Immune thrombocytopenia (ITP)

The TGA continues to monitor and investigate reports of suspected ITP, a type of thrombocytopenia or low platelet count. We will communicate the outcomes of this investigation, including any regulatory actions, when it is complete. To 5 September 2021, the TGA has received 66 reports of suspected ITP following vaccination. These patients had an extremely low platelet count, and signs of thrombocytopenia which may include unusual bruising, a nosebleed and/or blood blisters in the mouth. Their symptoms occurred in a timeframe that suggested they could be linked to vaccination and no other obvious cause was identified based on the information provided to TGA. Apart from one fatal case that was assessed by an expert Vaccine Safety Investigation Group as being likely to be vaccine related, suspected cases of ITP have not been definitively linked to vaccination.

ITP can occur when the immune system is activated, for example by a viral infection or vaccination, and mistakenly destroys platelets which help blood to clot. In many cases it is mild with up to a third of people having no symptoms at all, or only minor bruising. However, about 5% develop severe bleeding. 

We encourage people to seek medical attention if they experience signs and symptoms that could suggest ITP, such as unusual skin bruising or clusters of small red or purple spots that do not lose their colour when pressed. Unusual bleeding is another sign, for example bleeding from the nose or mouth that is hard to stop, or blood in the urine or stools.

Up-to-date information about the expected side effects of Vaxzevria (AstraZeneca) can be found in the Consumer Medicine Information (for consumers) and Product Information (for health professionals).

Comirnaty (Pfizer) vaccine

To 5 September 2021, approximately 10.7 million doses of Comirnaty (Pfizer) have been administered in Australia. Reports of suspected side effects of the Comirnaty (Pfizer) vaccine received by the TGA are consistent with what has been observed in the clinical trials and by other medicine regulators overseas.

Myocarditis and pericarditis

Following investigations by the TGA and international drug regulators, a warning statement about myocarditis (inflammation of the heart) and pericarditis (inflammation of the membrane around the heart) has been included in the Consumer Medicine Information and Product Information for Comirnaty (Pfizer). 

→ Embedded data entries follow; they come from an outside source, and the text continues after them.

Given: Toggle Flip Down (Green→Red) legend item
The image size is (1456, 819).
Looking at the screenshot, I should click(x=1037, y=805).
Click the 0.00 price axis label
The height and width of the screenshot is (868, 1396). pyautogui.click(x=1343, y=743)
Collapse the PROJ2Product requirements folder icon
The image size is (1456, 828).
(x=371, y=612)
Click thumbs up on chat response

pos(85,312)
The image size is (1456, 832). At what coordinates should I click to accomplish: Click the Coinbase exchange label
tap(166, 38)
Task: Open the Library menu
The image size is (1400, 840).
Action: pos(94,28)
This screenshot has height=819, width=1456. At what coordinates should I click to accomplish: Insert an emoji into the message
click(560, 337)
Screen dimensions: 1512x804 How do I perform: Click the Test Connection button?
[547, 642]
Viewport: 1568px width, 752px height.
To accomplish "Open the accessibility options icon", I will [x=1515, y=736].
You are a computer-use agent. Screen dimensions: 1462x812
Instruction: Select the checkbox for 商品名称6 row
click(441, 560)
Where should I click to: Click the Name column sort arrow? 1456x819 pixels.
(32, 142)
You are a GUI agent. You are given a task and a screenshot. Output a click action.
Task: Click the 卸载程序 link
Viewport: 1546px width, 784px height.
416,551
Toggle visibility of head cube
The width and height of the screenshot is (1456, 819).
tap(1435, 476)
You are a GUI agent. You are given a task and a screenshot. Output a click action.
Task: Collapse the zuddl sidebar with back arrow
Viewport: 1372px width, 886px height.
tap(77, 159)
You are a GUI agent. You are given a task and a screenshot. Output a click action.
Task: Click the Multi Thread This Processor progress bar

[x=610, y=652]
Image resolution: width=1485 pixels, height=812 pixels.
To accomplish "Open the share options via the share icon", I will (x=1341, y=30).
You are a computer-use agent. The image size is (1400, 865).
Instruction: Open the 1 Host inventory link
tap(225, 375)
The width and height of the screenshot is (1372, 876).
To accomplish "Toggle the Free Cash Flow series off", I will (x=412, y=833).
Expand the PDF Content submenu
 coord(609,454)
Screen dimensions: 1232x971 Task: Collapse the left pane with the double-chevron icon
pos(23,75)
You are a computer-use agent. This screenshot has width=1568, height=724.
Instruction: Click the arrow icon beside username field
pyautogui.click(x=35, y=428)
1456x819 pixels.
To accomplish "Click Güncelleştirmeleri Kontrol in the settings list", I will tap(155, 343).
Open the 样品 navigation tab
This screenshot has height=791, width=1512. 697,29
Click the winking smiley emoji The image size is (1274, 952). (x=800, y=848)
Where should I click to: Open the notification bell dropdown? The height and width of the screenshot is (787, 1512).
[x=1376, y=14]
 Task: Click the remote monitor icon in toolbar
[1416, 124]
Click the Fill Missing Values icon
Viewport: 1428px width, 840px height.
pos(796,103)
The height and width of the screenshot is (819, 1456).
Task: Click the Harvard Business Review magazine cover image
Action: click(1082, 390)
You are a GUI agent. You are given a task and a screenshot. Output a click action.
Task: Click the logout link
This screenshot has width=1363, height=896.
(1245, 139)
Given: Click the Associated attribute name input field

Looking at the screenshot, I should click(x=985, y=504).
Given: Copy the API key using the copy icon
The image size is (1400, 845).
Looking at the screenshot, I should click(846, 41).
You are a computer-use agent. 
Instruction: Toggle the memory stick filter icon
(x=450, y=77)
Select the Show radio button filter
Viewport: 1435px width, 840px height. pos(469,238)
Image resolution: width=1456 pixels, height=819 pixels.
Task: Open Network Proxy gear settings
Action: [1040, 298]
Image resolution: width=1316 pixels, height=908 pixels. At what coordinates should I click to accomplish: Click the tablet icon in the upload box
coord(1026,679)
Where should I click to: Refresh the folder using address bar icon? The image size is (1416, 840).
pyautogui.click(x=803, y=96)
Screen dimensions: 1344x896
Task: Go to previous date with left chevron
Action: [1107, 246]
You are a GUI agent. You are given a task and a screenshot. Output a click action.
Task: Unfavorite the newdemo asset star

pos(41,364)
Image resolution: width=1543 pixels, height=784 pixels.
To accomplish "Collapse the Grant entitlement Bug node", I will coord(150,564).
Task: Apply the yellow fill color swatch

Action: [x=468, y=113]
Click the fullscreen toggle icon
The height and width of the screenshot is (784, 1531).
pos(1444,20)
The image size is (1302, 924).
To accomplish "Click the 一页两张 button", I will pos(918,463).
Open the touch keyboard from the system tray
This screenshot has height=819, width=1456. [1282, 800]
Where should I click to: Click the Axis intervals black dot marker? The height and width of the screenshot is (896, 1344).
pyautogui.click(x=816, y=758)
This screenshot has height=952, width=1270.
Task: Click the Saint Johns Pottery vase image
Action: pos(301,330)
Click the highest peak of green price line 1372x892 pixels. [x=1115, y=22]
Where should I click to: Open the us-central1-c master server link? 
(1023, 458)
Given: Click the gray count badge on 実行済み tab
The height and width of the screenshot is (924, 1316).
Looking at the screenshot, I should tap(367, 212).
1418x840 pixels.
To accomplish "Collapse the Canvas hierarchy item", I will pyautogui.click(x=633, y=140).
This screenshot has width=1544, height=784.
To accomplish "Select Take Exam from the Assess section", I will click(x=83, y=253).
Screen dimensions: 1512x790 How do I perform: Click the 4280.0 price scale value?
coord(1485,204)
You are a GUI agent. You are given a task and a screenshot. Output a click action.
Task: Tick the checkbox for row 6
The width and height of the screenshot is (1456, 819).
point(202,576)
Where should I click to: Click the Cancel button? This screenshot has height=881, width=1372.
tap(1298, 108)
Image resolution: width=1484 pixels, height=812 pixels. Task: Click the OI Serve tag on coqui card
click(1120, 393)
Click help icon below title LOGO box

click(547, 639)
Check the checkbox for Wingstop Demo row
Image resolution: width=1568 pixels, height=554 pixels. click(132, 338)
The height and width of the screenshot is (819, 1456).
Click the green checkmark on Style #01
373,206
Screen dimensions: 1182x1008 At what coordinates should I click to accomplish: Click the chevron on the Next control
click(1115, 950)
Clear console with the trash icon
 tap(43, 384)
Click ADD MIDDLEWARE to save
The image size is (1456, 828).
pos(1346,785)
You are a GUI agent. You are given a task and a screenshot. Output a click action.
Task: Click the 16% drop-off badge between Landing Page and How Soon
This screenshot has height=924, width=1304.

These rare effects on the heart typically occur within 10 days of vaccination, particularly after the second dose of Comirnaty (Pfizer) and more often in younger men. While cases are usually transient and resolve following rest, some patients require treatment in hospital. 

We know that myocarditis and pericarditis are much more common with COVID-19 infection and damage to the heart is frequently severe after infection. ATAGI, in collaboration with Cardiac Society of Australia and New Zealand (CSANZ), have emphasised that the protective benefits of the Comirnaty (Pfizer) vaccine greatly outweigh the risk of these rare side effects

To 5 September 2021, we have received 370 reports of suspected myocarditis and/or pericarditis following vaccination with Comirnaty (Pfizer). Twelve of these reports were in children – 10 boys and 2 girls aged 15–17 years old. Five cases occurred after the first dose and 7 after the second dose. Reports of suspected myocarditis and/or pericarditis are reviewed to assess the relationship with vaccination. Myocarditis and pericarditis can occur due to other causes, including common viral infections, so it is expected that many reported cases may not be related to vaccination. We continue to monitor and review reports of suspected myocarditis/pericarditis occurring after vaccination and will communicate new information identified from our ongoing surveillance activities.

We encourage people to seek medical attention if they experience symptoms that could suggest myocarditis or pericarditis. This includes chest pain, palpitations (irregular heartbeat) fainting or shortness of breath after receiving the vaccine, particularly if they occur within 1–5 days. Initial tests for those presenting with symptoms include ECG, troponin and chest X-ray.

Up-to-date information about Comirnaty (Pfizer) can be found in the Consumer Medicine Information (for consumers) and Product Information (for health professionals).